Sometimes, it seems as if ancestors disappear into thin air. Though we may find assertions about their lives, these are the ones who leave no trace of their existence. Such may be the case with one wife of my fifth great-grandfather John Carter—the one whom he supposedly married before taking my ancestor Hannah Chew as his bride.
Before Hannah—at least according to the 1912 Carter genealogy by Joseph Lyon Miller, The Descendants of Capt. Thomas Carter of "Barford"—John Carter was married to a woman named Elizabeth Armistead. Elizabeth was the daughter of Francis and Sarah Armistead. Author Miller gave as his source for this information a Carter manuscript dated 1858. Miller explains this manuscript further in the introductory pages of his book: written by yet another John Carter, this one of "The Nest" in Lancaster County, the text was derived from the oral reports of that man's aunt, Fanny Carter, who was born in 1738. Presumably, if that John Carter's report of Aunt Fanny's stories held true, we could assume she got it right about this first wife preceding my Hannah Chew's marriage to my ancestor John Carter.
Joseph Miller gave Elizabeth Armistead's date of birth as March 28, 1716, born to Francis and Sarah Armistead of Richmond County. This information becomes helpful, not only for tracing Elizabeth's family line, but because it points us to a different location in the colony of Virginia than John Carter's residence in Spotsylvania County.
Indeed, thanks to transcriptions and abstracts of crumbling colonial records, we can find mention of Elizabeth's birth in Richmond County—entered as July 12, 1716 instead of Miller's March 28 of the same year—as well as that of her brother John nearly two years later, and their father's passing in 1719. Thankfully, in the same county, an abstraction of the will for Francis "Armstead" that year lists his two young children and his widow Sarah, including the helpful mention that young Elizabeth inherited eighty five acres of her father's land in Richmond County, a detail which might help us trace her later associations.
Complicating matters, we also learn from a document many years later that Elizabeth's mother Sarah had remarried. Regarding a will presented in court in Richmond County concerning a Joseph Russell "of the province of Maryland," the record's transcriber noted that Joseph's "beloved wife Sarah" had previously been the widow of Francis Armistead.

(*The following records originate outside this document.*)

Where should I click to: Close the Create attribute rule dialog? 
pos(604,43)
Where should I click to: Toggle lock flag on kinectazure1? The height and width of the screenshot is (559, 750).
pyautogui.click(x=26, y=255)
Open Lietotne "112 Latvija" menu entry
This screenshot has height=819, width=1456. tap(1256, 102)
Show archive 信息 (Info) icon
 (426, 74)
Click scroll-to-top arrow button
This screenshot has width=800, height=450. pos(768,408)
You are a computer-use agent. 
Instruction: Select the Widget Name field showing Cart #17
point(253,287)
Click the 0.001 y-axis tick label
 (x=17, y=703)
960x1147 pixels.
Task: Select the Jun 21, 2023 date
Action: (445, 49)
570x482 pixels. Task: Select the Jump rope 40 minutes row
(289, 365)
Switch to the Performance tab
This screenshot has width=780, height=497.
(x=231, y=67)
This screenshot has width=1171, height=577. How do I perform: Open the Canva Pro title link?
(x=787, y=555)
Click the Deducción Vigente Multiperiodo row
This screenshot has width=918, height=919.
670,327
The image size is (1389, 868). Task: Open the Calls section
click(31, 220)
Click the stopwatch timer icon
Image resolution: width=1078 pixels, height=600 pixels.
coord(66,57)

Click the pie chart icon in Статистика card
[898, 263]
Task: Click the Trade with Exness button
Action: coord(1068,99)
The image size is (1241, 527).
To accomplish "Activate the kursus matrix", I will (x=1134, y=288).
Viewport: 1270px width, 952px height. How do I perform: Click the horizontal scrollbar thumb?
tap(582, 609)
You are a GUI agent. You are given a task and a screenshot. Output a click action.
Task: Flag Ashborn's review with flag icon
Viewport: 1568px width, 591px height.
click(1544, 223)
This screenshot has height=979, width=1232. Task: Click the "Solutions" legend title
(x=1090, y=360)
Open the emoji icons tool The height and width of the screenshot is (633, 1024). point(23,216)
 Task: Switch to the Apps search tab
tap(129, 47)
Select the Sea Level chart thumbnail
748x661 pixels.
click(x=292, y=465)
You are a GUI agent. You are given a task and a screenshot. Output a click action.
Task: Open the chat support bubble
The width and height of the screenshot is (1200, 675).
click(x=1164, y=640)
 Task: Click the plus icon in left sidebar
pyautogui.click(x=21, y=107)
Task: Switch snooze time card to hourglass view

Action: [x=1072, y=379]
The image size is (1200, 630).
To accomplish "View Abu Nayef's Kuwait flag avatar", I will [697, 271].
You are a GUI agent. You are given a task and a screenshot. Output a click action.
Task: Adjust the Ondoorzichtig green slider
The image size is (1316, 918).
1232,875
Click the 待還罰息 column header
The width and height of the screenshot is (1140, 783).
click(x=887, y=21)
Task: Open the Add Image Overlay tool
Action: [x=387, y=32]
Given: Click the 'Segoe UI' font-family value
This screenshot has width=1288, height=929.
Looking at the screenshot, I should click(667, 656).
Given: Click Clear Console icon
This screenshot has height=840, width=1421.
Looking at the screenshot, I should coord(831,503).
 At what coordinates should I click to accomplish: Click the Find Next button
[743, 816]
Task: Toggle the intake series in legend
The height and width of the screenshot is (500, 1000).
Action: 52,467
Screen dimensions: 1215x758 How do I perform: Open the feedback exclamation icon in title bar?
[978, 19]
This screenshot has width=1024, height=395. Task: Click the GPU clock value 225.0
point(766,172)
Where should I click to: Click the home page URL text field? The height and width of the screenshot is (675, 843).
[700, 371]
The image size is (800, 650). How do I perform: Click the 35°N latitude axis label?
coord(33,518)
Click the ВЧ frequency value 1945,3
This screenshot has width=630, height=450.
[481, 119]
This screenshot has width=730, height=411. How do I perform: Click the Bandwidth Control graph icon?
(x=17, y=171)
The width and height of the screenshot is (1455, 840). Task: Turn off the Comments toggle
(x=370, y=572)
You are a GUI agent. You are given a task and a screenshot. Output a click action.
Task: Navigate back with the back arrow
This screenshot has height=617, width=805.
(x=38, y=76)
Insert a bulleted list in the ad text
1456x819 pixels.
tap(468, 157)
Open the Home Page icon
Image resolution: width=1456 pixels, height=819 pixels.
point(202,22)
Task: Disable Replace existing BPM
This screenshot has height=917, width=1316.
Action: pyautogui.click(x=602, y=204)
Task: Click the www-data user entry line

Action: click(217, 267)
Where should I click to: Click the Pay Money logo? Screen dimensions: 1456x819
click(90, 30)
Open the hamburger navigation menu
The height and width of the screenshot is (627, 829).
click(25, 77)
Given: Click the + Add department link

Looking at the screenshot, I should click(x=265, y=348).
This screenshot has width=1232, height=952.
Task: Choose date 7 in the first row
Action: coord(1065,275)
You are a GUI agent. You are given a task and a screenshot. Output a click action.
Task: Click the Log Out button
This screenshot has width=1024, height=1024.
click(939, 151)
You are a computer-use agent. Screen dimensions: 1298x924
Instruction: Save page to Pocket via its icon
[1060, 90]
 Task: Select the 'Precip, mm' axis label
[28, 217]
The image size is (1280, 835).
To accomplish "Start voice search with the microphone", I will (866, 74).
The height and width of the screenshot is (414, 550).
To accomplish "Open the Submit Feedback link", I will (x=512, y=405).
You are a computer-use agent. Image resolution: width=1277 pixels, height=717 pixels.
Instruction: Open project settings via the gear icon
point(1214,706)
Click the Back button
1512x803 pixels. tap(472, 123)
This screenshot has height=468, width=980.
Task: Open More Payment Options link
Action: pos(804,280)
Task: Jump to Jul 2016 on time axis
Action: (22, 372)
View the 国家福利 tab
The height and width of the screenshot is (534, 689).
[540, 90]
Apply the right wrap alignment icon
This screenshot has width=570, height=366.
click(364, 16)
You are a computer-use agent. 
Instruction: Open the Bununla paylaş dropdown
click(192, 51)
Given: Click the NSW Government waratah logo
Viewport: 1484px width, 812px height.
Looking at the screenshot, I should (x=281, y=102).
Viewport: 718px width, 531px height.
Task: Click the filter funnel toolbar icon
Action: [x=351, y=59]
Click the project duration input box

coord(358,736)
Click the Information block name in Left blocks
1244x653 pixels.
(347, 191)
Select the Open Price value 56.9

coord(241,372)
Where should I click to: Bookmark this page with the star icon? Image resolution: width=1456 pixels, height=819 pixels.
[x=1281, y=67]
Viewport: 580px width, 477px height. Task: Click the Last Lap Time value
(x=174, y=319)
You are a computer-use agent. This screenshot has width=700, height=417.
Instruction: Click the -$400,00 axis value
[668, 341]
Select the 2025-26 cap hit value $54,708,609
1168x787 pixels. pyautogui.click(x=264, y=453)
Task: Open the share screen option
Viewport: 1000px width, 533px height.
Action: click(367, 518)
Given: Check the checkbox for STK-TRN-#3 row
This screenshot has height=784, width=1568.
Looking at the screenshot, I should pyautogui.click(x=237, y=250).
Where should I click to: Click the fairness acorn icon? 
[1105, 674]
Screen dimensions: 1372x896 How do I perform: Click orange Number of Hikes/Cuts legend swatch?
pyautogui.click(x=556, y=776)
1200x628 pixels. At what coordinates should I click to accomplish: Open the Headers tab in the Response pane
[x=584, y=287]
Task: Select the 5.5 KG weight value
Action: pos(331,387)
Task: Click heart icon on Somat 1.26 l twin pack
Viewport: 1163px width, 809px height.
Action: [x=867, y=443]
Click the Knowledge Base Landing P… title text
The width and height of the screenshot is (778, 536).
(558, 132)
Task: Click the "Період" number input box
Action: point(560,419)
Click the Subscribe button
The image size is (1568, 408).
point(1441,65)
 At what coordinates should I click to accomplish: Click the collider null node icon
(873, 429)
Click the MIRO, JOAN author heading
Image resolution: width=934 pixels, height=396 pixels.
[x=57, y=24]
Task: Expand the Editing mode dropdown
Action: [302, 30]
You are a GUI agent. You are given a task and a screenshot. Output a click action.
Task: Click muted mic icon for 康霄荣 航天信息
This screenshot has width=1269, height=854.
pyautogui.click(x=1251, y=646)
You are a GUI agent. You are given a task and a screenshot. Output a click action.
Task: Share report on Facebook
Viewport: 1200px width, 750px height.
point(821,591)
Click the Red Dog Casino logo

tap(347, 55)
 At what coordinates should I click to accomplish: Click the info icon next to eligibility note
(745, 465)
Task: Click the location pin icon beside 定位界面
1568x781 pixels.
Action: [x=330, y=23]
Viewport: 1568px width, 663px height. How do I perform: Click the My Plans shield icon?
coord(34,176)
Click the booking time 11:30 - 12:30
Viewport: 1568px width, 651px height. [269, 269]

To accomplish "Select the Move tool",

At the date of Russell's 1748 will, Sarah was living in Maryland, but if she didn't accept and move to the property Joseph Russell was leaving her in Virginia "within three months" of his death, the bequest would be revoked.
This brings up the question of what became of the two young children left fatherless at Francis Armistead's passing. The transcriber's note to the Russell will indicated that Joseph married Sarah by November of 1722. By then, her daughter Elizabeth would have been barely six years of age. At some point, both Elizabeth and her younger brother John should have been appointed a guardian, providing yet another court record to check. Depending on whether Elizabeth remained in her mother's household—and where her mother eventually moved upon the subsequent marriage to Joseph Russell—that location will likely reveal which county's marriage records would provide the missing detail we are seeking: documentation of Elizabeth Armistead's marriage to John Carter.